Not every CEO pushing AI on their teams is in the e/acc group chat, of course. Most of them aren’t invited. Some might be pattern-matching off their role models, or maybe their board is doing that on their behalf. Some have just bought the pitch hook, line, and sinker.

Some really believe that massive productivity wins are just around the corner. Despite early research showing that LLM use might decrease critical thought, impair task completion time, and maybe harm cognition. Some think it’s going to let them save on labour. Sam says that probably those people aren’t doing real work anyway. Until, that is, you have to hire people back to fix all the slop. The people who, by the way, are saying basically what Anil said up above.

The real test for an org is not whether you ever bet wrong. The question is, when the results start to come in, what do you do now? When your primary metrics suffer. When revenue is down, or morale is down, or employee retention is down, or customer satisfaction is down, or social media sentiment is down, but AI-tool use is up — how do you process that as a leader? How do you process that as an organization? Is that a win? And if it is, what business are you actually in? Because that doesn’t sound like a business, that sounds like a cult.

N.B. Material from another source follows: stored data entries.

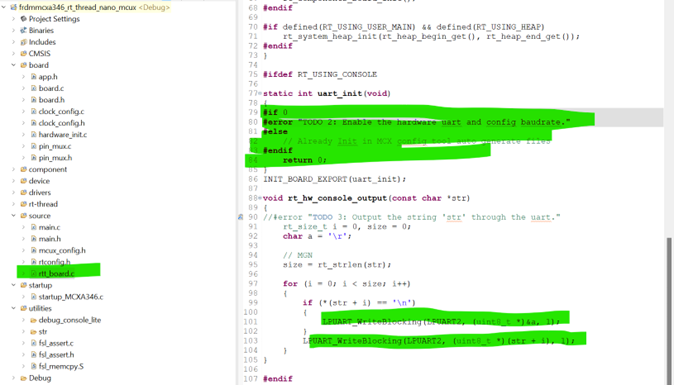Click the CMSIS package folder icon
The height and width of the screenshot is (385, 674).
[x=24, y=54]
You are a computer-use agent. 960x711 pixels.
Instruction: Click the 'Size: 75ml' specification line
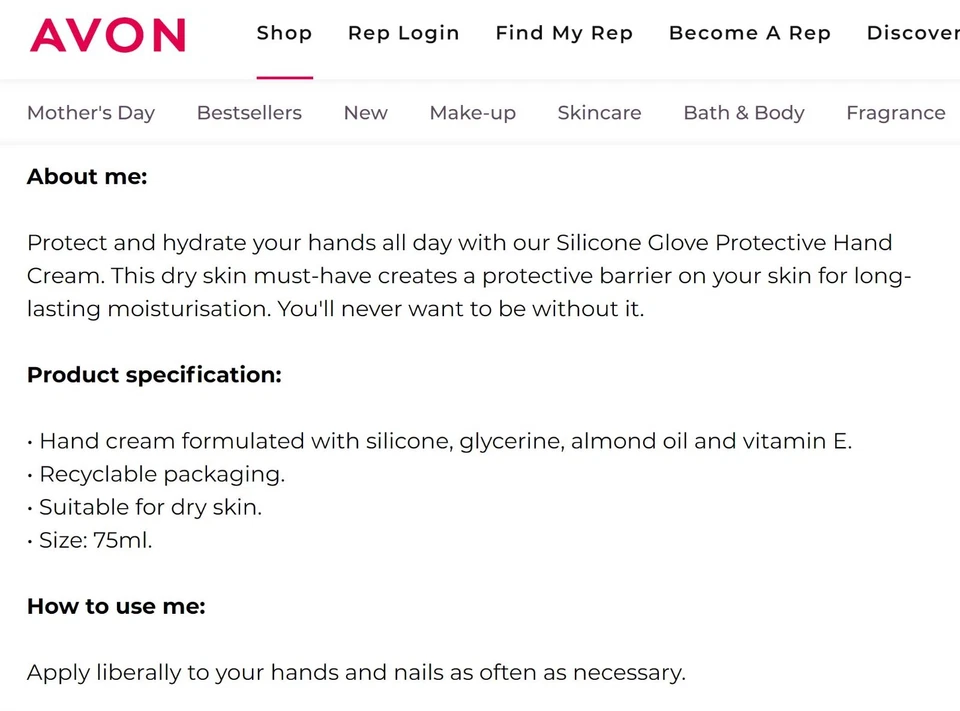[95, 540]
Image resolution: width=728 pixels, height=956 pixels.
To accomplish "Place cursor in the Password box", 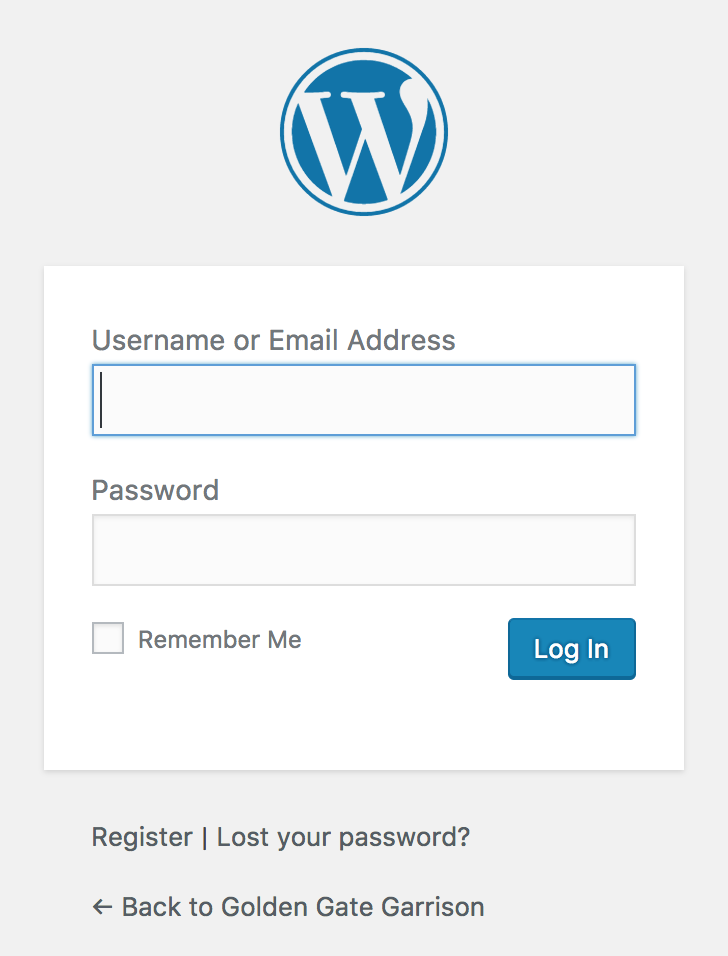I will pos(364,549).
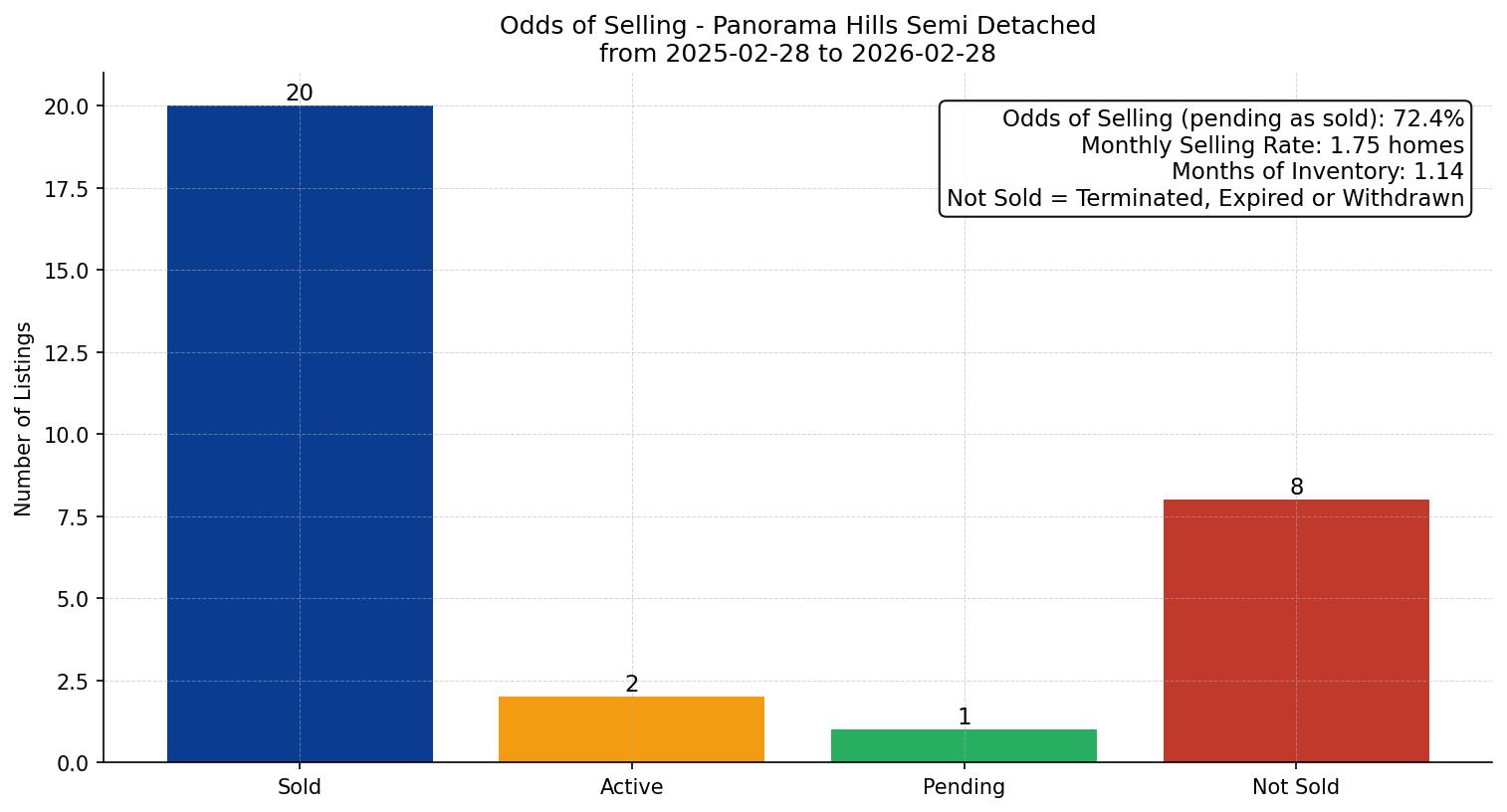Click the value 2 above Active bar
The height and width of the screenshot is (812, 1507).
pos(631,685)
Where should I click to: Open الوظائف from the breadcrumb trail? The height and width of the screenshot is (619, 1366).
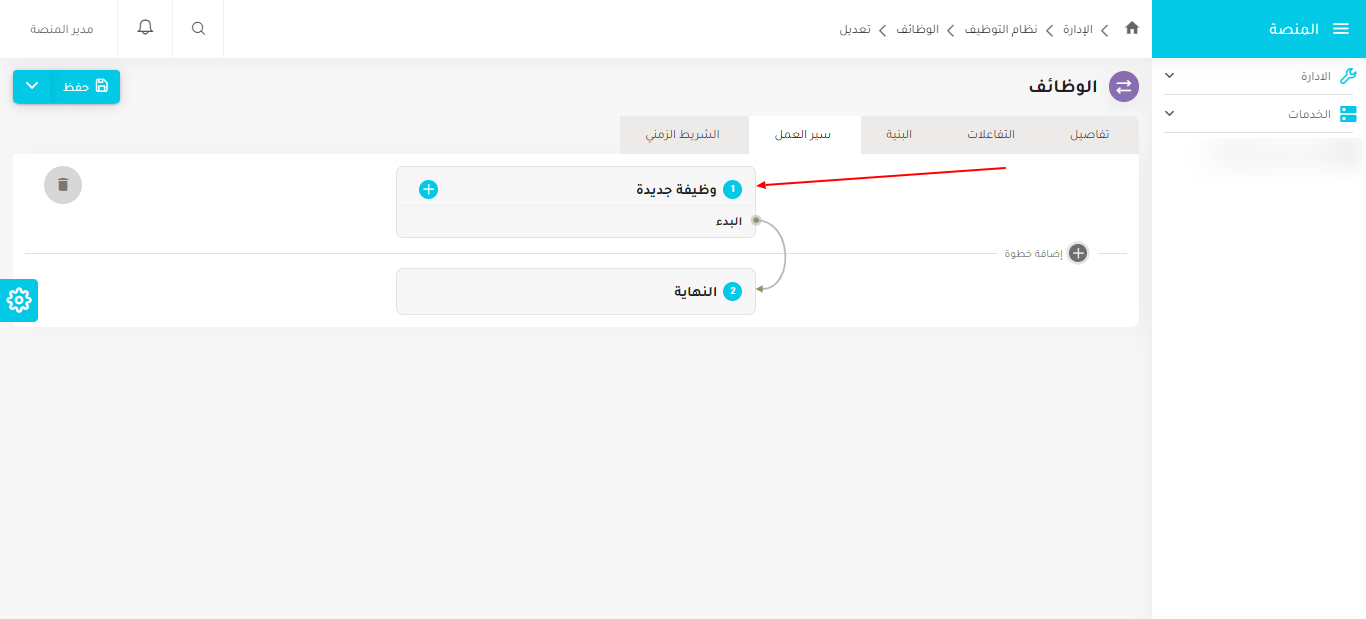click(918, 29)
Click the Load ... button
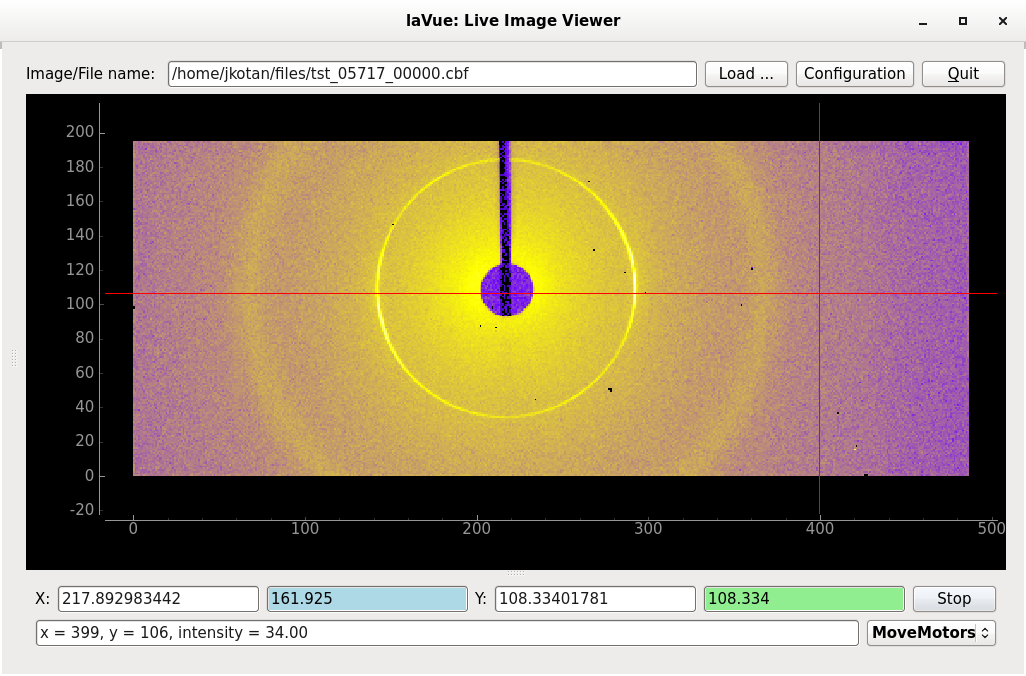 click(746, 74)
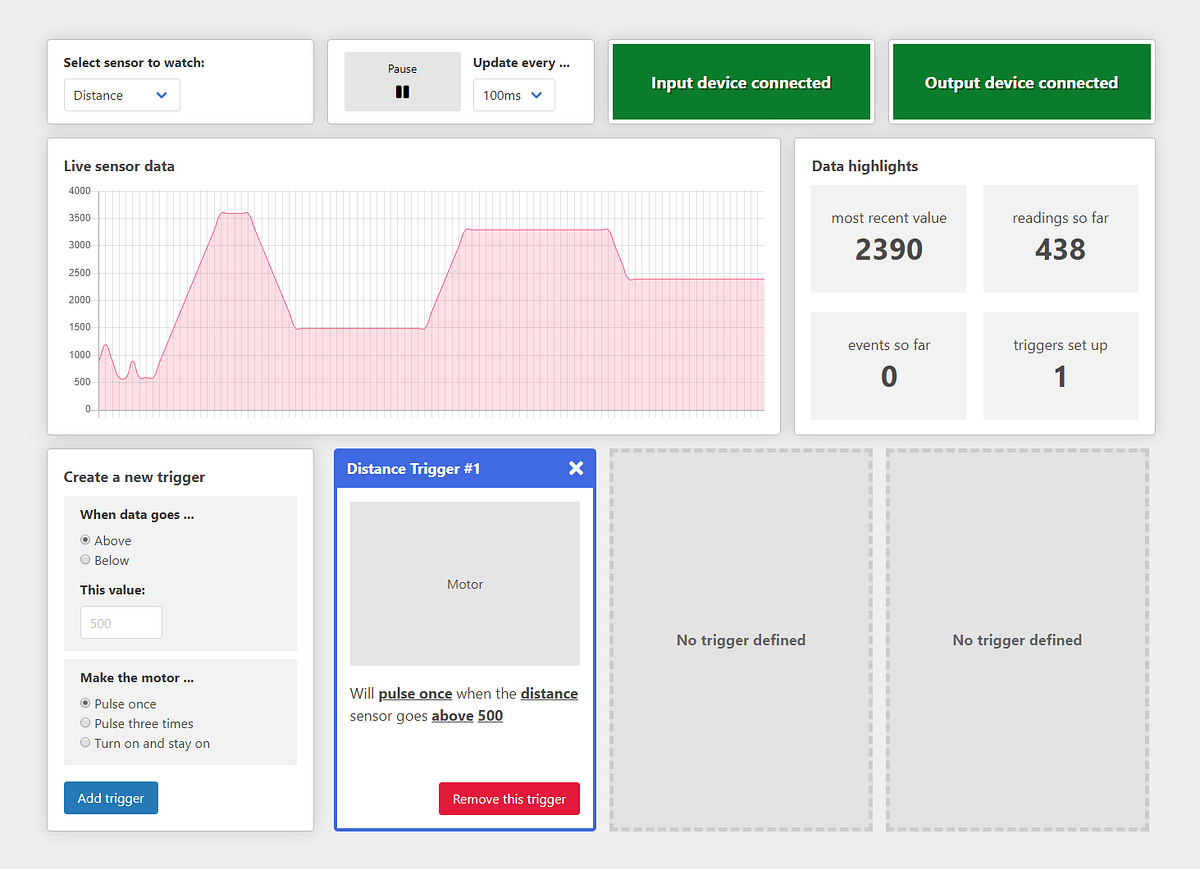The image size is (1200, 869).
Task: Click the underlined pulse once link
Action: 416,693
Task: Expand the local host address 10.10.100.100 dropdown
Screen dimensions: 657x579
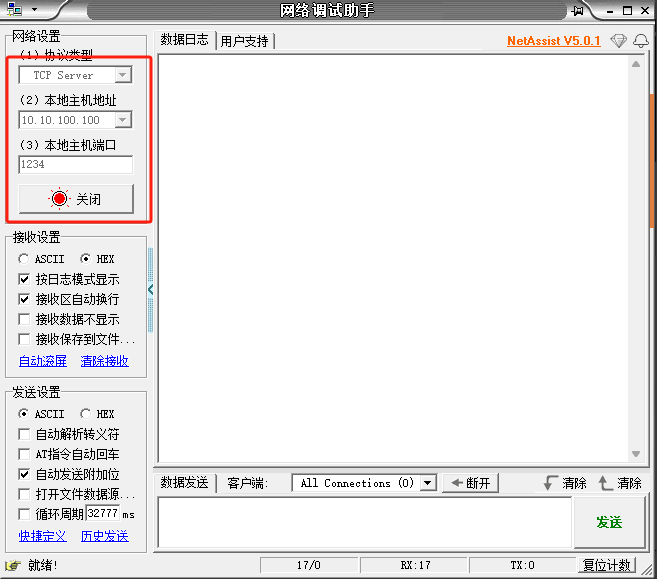Action: (122, 120)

Most organizations exist to do something in the world. Make medicine, or food, or underwear, or newspapers. Build robots, or accounting software, or civic infrastructure, or community gardens. If AI can help with that stuff, great. But a healthy organization measures itself through its contact surface with the world and its people. It’s generally unhealthy when leaders lose sight of that, whatever edgelord philosophy might have taken its place.

If you’re in one of those, the question to ask is whether you can bring those primary metrics, those what are we here to do measures, back into the conversation or not. If you can, that’s probably the most important thing you can do for your organization right now. If you can’t, well, there’s a way cults generally go. You just have to believe harder.